Exercise material below:

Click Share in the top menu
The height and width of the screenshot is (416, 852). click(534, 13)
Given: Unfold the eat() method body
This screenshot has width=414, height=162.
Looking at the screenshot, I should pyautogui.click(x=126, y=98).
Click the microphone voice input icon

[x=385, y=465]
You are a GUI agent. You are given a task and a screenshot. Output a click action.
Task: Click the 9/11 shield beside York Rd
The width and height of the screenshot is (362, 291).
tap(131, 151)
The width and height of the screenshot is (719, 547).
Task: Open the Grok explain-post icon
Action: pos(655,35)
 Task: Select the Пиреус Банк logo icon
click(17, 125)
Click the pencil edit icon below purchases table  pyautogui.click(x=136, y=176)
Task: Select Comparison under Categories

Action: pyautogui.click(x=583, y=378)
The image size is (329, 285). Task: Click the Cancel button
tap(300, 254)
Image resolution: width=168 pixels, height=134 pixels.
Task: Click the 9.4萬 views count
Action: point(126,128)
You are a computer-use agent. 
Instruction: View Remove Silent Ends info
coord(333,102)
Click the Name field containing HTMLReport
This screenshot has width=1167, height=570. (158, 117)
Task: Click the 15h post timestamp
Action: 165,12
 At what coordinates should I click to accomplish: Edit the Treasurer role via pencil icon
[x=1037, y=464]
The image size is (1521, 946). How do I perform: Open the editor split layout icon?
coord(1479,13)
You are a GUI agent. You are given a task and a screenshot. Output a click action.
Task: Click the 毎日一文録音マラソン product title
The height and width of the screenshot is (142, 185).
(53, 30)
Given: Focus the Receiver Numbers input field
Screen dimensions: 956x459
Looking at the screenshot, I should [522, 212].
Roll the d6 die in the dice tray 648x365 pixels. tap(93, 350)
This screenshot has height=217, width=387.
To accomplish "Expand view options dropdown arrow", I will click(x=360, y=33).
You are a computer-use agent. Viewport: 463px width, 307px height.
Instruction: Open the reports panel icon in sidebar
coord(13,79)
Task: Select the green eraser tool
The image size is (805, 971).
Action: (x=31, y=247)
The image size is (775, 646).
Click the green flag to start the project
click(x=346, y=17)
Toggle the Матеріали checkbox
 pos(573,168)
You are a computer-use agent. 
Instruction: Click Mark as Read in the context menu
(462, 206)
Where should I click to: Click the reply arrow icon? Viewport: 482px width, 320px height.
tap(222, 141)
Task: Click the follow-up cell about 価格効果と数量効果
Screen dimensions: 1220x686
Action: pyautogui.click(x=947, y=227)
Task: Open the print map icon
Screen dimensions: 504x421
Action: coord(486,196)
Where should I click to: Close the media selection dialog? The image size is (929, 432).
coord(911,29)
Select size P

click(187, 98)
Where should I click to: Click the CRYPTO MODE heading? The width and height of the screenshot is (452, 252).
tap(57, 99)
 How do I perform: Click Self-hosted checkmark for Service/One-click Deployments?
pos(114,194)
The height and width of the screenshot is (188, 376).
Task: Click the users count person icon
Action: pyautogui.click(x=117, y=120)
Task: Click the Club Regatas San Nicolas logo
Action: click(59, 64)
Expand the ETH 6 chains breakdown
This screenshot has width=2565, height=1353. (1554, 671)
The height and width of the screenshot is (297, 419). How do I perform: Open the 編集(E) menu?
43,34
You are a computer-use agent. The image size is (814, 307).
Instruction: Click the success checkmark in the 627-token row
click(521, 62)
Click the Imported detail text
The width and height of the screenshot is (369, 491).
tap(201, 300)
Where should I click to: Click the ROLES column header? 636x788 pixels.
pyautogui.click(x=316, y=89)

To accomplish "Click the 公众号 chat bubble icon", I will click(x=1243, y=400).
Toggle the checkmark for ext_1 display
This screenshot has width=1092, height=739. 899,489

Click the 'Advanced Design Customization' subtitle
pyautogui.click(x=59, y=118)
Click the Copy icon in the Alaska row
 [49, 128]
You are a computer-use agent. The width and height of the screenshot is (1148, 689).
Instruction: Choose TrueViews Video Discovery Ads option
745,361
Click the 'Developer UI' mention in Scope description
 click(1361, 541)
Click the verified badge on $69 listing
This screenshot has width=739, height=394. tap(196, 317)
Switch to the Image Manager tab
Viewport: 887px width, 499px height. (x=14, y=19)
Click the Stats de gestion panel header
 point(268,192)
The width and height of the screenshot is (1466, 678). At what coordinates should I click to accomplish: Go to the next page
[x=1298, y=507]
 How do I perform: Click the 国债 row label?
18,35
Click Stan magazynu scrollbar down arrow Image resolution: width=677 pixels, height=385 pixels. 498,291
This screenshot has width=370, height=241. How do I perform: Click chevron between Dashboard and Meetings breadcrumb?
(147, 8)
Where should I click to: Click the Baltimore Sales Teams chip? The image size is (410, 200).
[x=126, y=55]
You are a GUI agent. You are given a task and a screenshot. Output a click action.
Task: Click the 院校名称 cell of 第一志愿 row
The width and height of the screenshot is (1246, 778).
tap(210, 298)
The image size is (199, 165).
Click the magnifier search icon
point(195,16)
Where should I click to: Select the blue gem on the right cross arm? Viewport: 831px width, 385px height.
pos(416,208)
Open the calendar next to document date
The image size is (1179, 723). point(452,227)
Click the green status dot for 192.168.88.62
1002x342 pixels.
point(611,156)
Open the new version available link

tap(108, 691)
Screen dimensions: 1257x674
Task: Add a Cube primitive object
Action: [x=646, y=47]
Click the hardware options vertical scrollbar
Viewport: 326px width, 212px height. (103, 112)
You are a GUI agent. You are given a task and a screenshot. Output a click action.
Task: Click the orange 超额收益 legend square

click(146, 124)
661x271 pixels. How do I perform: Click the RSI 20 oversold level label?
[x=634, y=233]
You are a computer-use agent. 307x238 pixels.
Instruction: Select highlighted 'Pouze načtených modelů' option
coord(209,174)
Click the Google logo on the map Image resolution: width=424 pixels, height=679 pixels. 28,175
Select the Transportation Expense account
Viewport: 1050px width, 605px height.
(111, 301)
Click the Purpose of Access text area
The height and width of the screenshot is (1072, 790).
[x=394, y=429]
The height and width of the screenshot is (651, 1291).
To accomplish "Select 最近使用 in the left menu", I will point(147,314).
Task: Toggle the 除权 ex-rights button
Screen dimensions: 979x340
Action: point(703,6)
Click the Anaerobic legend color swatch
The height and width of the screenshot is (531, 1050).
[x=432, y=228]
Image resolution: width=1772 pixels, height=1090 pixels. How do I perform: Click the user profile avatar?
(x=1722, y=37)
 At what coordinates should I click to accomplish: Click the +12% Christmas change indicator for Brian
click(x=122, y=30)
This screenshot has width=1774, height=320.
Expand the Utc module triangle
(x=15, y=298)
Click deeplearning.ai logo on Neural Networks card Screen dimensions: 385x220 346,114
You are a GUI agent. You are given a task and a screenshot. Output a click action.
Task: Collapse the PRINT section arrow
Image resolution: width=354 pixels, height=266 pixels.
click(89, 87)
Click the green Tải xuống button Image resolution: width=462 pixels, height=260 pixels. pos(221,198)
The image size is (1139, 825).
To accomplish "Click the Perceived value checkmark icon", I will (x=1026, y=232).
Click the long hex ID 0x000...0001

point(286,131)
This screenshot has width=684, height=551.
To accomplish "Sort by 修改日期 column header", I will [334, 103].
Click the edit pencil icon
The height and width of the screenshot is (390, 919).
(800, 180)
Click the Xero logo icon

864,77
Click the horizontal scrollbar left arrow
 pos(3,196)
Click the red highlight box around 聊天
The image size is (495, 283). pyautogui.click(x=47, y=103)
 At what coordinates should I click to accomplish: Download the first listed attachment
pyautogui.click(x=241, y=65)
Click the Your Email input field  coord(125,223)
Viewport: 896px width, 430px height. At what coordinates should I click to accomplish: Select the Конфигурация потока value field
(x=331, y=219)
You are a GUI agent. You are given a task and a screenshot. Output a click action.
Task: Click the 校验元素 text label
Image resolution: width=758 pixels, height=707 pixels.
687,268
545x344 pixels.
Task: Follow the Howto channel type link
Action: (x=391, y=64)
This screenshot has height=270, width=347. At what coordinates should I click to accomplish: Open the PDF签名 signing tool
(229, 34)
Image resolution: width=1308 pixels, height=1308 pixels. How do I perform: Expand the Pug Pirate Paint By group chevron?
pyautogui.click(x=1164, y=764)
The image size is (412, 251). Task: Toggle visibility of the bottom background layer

End of Exercise material.

Instructions to follow: From the records above, copy every line that holds the word "computer".

Output for this task:
You are a computer-use agent. 
You are a computer-use agent. Viewport: 463px width, 307px height.
You are a computer-use agent. 
You are a computer-use agent. The image size is (814, 307).
You are a computer-use agent. The width and height of the screenshot is (1148, 689).
You are a computer-use agent. 307x238 pixels.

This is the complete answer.